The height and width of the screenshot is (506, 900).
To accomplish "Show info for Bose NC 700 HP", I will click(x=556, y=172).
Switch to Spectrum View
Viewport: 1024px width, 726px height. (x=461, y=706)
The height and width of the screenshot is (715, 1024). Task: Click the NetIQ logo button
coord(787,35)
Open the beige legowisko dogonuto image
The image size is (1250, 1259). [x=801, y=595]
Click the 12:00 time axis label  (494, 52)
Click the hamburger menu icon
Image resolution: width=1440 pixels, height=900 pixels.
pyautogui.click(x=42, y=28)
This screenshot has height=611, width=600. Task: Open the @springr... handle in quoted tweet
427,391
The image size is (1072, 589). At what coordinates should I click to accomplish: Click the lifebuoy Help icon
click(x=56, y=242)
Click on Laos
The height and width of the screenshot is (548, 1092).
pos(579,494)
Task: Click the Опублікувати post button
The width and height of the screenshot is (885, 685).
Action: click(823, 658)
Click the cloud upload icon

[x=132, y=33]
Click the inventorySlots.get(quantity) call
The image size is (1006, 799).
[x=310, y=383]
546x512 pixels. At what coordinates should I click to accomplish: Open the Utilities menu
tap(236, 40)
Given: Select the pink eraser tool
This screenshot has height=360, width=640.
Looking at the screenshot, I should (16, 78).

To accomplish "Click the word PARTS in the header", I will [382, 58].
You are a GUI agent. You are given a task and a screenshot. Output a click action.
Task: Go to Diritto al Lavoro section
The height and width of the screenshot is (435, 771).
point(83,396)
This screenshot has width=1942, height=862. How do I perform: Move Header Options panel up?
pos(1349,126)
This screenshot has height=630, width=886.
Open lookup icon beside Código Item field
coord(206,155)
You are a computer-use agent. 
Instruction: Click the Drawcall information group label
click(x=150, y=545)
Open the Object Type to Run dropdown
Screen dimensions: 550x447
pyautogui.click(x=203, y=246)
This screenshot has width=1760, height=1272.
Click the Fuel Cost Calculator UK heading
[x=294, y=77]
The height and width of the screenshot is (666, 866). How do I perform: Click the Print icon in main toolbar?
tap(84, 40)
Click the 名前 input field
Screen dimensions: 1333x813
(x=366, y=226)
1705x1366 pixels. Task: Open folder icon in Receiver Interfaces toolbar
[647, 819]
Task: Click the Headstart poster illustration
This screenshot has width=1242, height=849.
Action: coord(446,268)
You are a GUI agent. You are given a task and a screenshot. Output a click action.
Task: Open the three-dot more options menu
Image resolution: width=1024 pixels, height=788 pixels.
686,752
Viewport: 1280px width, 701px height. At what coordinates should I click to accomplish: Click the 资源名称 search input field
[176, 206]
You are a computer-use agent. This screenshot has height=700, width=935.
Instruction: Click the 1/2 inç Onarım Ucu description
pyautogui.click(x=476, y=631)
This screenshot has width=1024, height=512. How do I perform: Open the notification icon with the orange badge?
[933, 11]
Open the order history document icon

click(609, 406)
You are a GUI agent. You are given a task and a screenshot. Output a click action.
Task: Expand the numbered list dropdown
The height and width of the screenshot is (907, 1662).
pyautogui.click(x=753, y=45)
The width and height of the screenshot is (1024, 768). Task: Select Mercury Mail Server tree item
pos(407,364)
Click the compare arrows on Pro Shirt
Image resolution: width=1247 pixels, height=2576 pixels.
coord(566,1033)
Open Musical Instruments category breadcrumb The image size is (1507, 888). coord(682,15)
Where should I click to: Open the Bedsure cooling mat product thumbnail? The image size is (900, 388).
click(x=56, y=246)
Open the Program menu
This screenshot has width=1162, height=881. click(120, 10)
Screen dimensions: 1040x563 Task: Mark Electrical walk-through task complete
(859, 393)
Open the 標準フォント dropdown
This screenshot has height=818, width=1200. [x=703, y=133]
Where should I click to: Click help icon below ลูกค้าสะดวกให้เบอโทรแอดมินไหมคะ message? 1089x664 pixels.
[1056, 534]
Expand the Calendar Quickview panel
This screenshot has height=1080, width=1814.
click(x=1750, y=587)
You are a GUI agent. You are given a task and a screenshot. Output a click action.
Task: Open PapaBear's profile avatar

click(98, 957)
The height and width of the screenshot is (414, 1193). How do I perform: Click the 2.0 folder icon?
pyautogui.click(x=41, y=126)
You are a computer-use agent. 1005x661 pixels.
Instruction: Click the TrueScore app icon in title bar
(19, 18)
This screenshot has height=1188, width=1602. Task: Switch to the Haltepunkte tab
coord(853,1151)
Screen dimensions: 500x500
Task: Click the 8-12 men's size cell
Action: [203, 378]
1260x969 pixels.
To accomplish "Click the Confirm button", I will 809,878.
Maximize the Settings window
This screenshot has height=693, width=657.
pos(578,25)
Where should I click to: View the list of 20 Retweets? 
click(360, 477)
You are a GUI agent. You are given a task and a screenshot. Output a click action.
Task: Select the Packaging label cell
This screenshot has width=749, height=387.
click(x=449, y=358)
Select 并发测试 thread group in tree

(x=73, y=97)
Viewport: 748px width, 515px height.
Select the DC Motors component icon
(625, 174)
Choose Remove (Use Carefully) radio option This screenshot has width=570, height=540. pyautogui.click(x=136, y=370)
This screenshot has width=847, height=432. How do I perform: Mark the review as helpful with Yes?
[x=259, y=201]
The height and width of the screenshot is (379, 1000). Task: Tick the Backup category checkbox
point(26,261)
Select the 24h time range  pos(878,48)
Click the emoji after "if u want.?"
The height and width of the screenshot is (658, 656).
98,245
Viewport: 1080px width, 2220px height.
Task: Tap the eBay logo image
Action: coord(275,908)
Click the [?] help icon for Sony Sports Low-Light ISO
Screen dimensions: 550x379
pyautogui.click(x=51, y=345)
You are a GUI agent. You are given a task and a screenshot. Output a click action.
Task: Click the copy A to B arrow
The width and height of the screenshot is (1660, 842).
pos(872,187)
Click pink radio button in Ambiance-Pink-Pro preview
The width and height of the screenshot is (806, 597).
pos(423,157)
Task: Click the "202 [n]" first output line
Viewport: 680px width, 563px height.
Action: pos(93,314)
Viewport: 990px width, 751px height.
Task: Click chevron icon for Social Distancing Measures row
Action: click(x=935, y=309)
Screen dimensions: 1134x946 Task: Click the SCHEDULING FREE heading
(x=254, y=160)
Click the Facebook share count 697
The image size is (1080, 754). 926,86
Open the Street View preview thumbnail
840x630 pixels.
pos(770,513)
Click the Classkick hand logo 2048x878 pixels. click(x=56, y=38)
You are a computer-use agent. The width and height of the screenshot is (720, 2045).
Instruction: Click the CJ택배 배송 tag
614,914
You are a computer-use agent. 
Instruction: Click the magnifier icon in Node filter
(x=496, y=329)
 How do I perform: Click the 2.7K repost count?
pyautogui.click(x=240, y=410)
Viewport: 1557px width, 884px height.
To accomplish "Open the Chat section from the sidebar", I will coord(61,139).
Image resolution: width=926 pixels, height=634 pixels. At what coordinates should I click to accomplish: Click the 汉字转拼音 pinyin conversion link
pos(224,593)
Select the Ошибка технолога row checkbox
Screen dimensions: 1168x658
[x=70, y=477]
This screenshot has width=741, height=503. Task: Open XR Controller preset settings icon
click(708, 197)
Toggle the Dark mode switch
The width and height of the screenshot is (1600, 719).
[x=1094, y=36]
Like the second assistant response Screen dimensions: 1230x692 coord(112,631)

════════

Please return every line from the material above where the string "section" occurs.

### RESULT BELOW
Task: Go to Diritto al Lavoro section
To accomplish "Open the Chat section from the sidebar", I will coord(61,139).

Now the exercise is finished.